**WHAT IS REQUIRED**
Retype, exactly as they stand, the lines from the start of the data to the line that contains "Click the 'NewLife.Agent.ServiceBase.ProcessMenu()'", both ends included. Leave the pictures out.

*** RECORDS SHOWN Section Begins ***

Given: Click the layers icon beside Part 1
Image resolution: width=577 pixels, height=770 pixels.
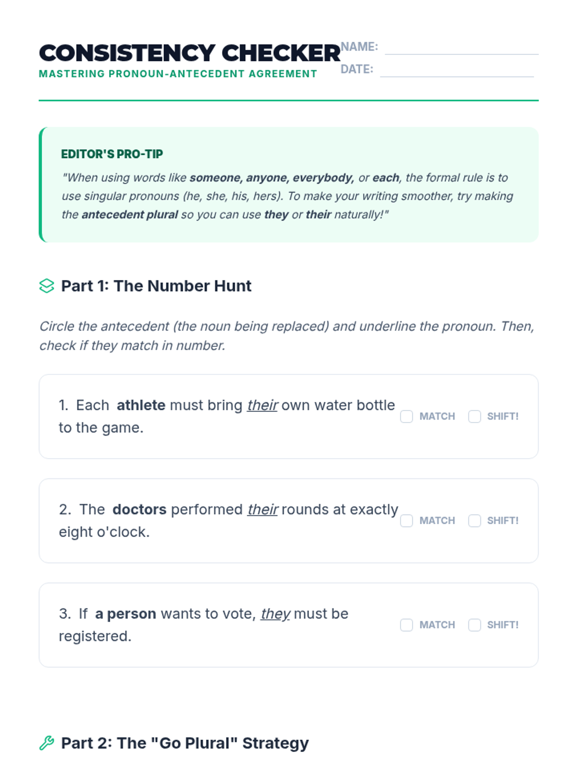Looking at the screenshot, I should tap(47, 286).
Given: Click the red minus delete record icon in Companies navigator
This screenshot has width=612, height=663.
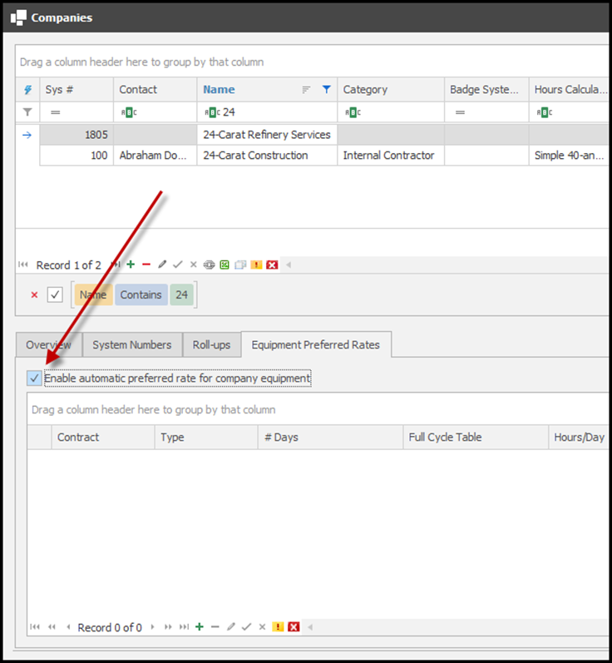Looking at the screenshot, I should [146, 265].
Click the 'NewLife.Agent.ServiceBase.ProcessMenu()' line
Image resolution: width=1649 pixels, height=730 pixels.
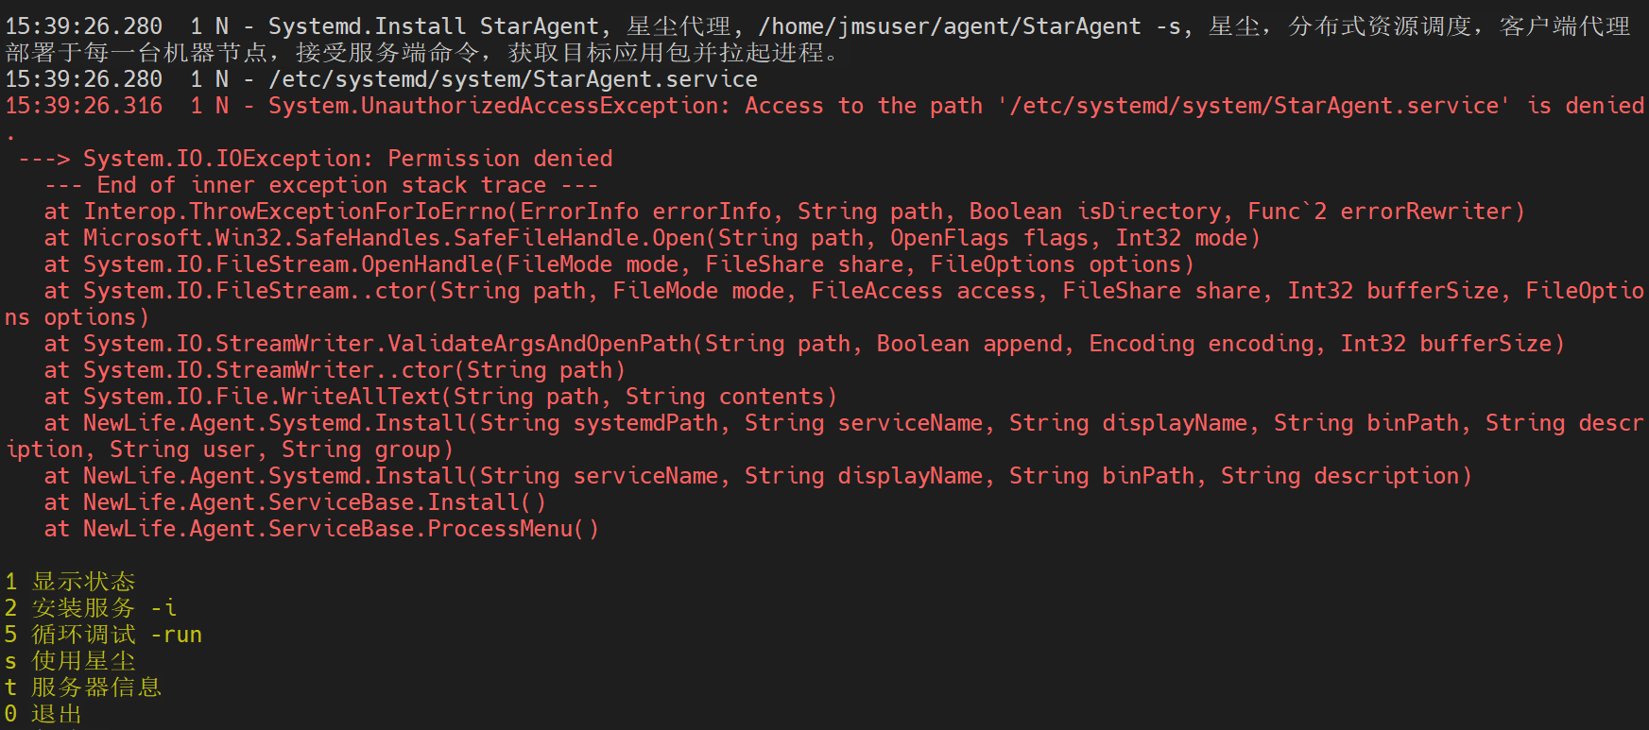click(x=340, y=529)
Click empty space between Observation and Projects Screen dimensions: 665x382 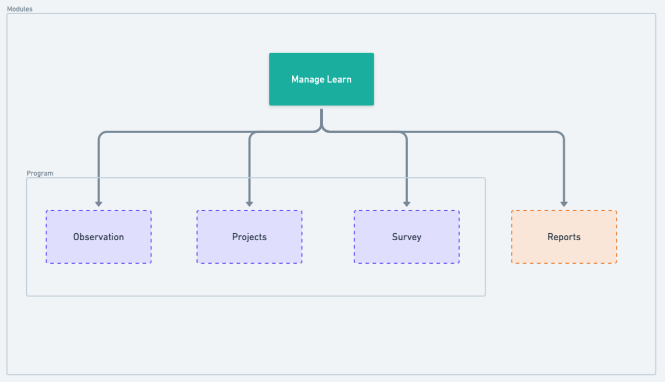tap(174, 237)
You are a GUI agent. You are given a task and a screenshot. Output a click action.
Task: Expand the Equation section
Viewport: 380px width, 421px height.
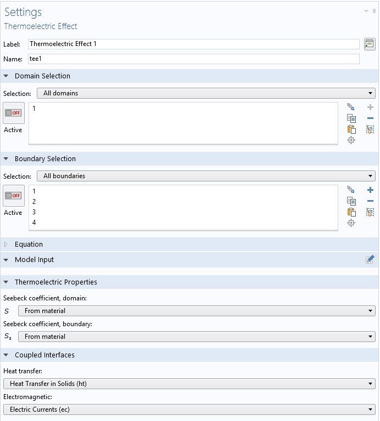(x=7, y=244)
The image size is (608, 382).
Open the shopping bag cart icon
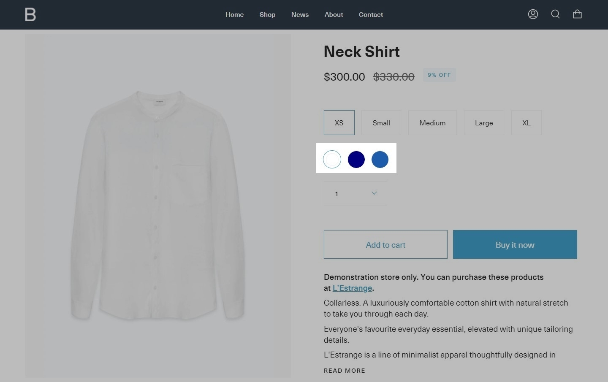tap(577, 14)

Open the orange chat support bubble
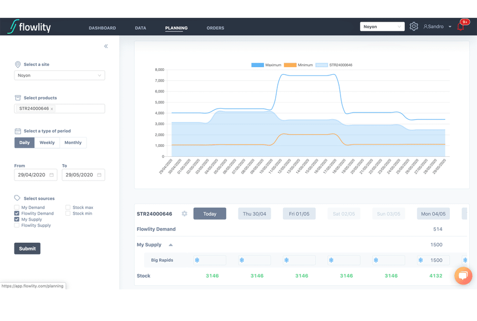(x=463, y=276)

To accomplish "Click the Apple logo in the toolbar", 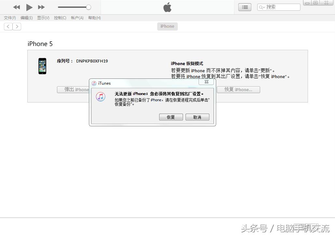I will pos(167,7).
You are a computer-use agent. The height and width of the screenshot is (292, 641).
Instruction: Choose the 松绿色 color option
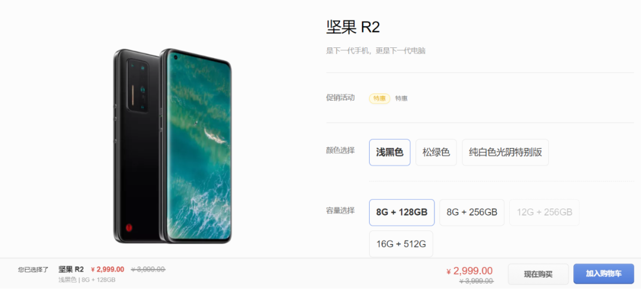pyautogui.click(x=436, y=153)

*** RECORDS SHOWN Section Ends ***

**RESULT**
Given: Click the layers icon beside Part 1
Image resolution: width=577 pixels, height=770 pixels.
Looking at the screenshot, I should tap(47, 286).
Given: Click the red minus delete record icon in Companies navigator
This screenshot has width=612, height=663.
Looking at the screenshot, I should [146, 265].
Click the 'NewLife.Agent.ServiceBase.ProcessMenu()' line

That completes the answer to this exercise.